But it wasn't just the colors on and around The Beatles that were colorful in 1967....it was the music....and it was definitely very palpable. One of the more colorful of all the songs released in that amazing year was Paul's catchy, lighthearted and upbeat "Hello Goodbye", which wound up being the 'A side' of the last single they put out in 1967. The song literally pops with vibrancy.

The Beatles produced 2 different mimed music videos for "Hello Goodbye", over a decade before the inception of MTV, with one airing on "The Ed Sullivan Show". This video shows The Beatles donning their vivid "Sgt. Pepper" album cover Victorian era military costume suits - it was the second and last time they would all appear dressed in them, with the album cover shoot being the first. Just before the halfway point, they are all waving while wearing their 1963 grey collarless suits in a tongue in cheek nod to 'the early days'. In the other version of the video, they are wearing their 'civilian' street clothes.

The videos were shot on November 10, 1967 at the Brian Epstein / NEMS leased Saville Theatre in London. Paul produced the videos, but it was John and George who scripted out the scenes, on this very piece of paper. With John writing the title "HELLO GOODBYE" at the top and doing some drawings that included 2 heavily lashed eyes, a round face with 9 legs supporting it (9 was John's number), musical notes, and an upside down question mark. John put quite a bit of thought into the scenes and scripted out the entire #1 "civilian clothes" video and most of the #2 "Sgt. Pepper" suits video, with some help from George towards the end.

■ TO DO ■
A – Could you rewrite the paragraph in the text about the "Hello Goodbye" videos that begins "The videos were shot" as a short list of its main facts?
B – Can you go on with the text about the "Hello Goodbye" videos, starting after its last sentence?

■ DATA EXCERPT ■

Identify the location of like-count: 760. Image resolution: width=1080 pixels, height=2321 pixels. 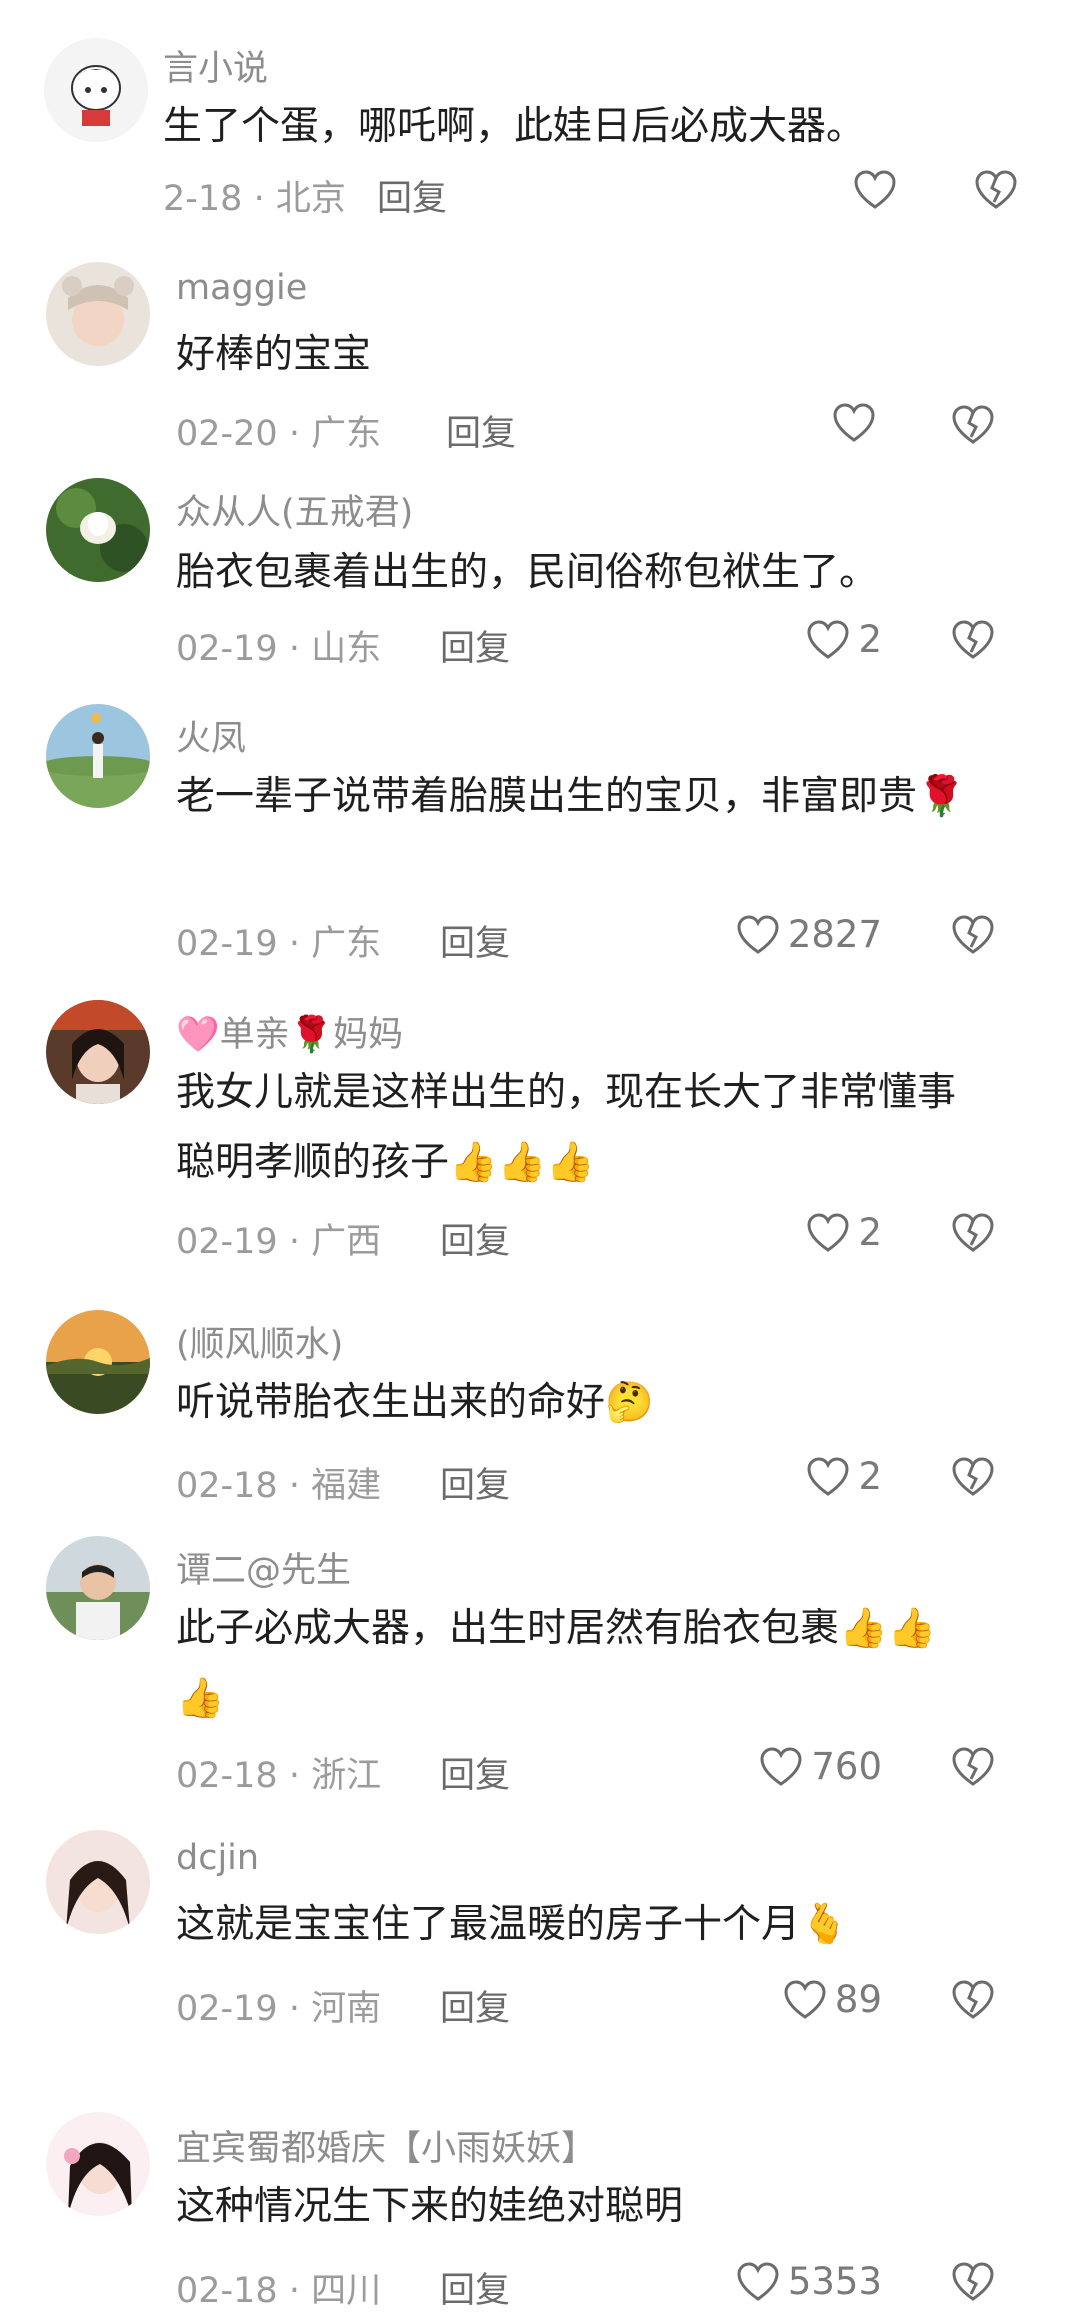
(846, 1766).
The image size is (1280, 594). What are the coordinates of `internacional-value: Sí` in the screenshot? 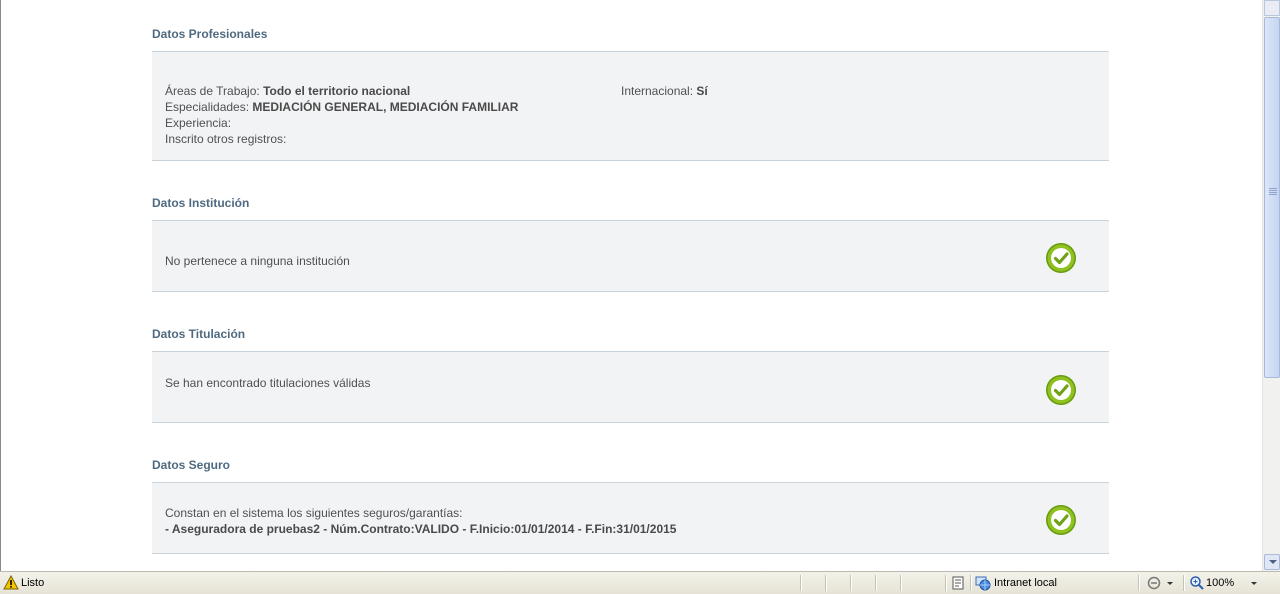 It's located at (702, 91).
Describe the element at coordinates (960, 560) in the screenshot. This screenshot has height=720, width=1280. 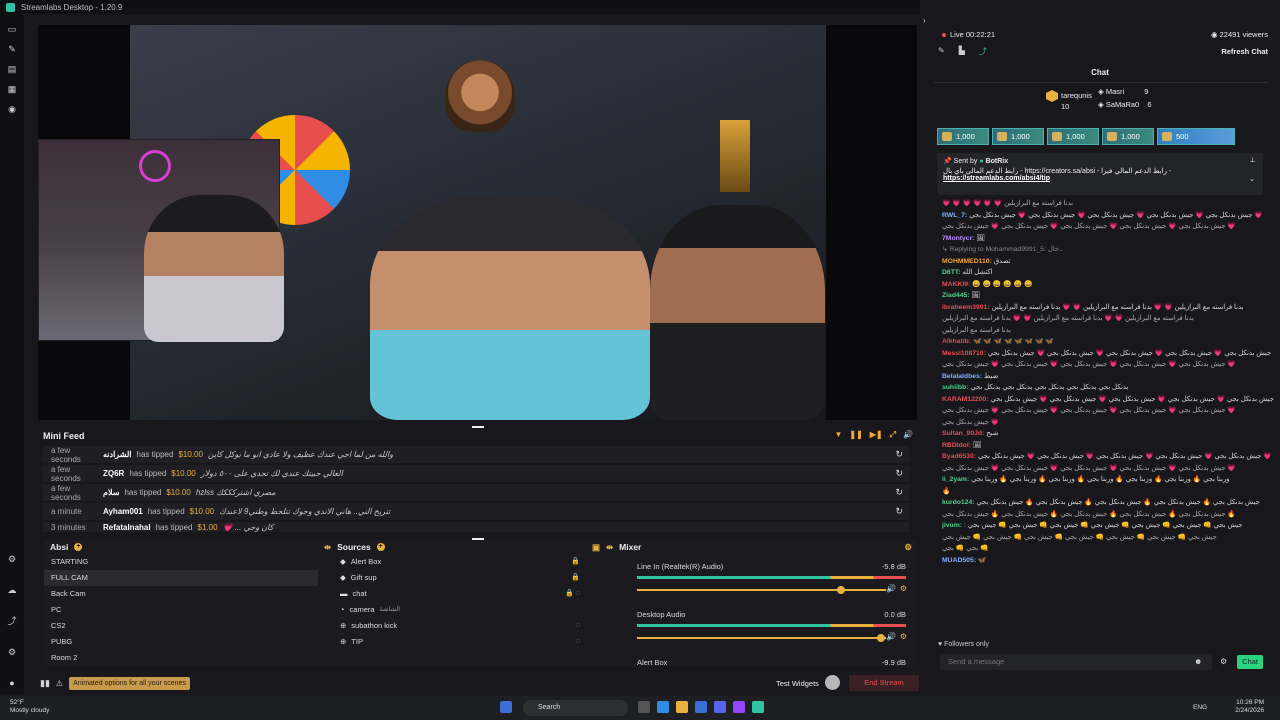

■ RESULTS OF THE EXERCISE ■
A –
- The videos were shot on November 10, 1967, at the Saville Theatre in London, leased by Brian Epstein / NEMS.
- Paul produced them, while John and George scripted the scenes on a piece of paper.
- John wrote "HELLO GOODBYE" at the top and drew two heavily lashed eyes, a round face on nine legs (9 was his number), musical notes, and an upside-down question mark.
- John scripted the whole #1 "civilian clothes" video and most of the #2 "Sgt. Pepper" suits video, with George helping toward the end.

B –
Video #1 has The Beatles in their street clothes, with a stage backdrop depicting a rural setting and 6 lei wearing, grass skirted dancing hula girls towards the end of the song. In video #2, The Beatles are are once again in their "Sgt. Pepper" suits - over 7 months after the album cover shoot - with a psychedelic stage backdrop and the same 6 hula dancers coming in towards the end. A 3rd video was made from outtakes of the first 2 videos, which included comical footage of The Beatles dancing The Twist. It's clear that The Beatles had a lot of fun while filming the promotional videos for "Hello Goodbye".

The writing on this significant page, with bits of the song lyrics inserted, is as follows:

ALL IN JOHN LENNON'S HAND:

HELLO GOODBYE

1-1 Long shot. whole song: civvies (meaning 'civilian clothes')

1-3 3 shots G.R.J. half way thru / end piece: civvies.

1-4 C U. J. then R. (you say yes) (chorus bit middle 8) it ran out. ('C. U. stands for 'Close Up').

1-5 medium C.U. P. and G pan to R. + J back etc P + G: all except end.

1-6 C.U. G. (chorus bit.) ducks out shows light the 'I say yes but' etc.

1-7 C.U. P. (R in back.) whole song

1-8 L.S. end with girls with curtain. (L.S. is 'Long shot).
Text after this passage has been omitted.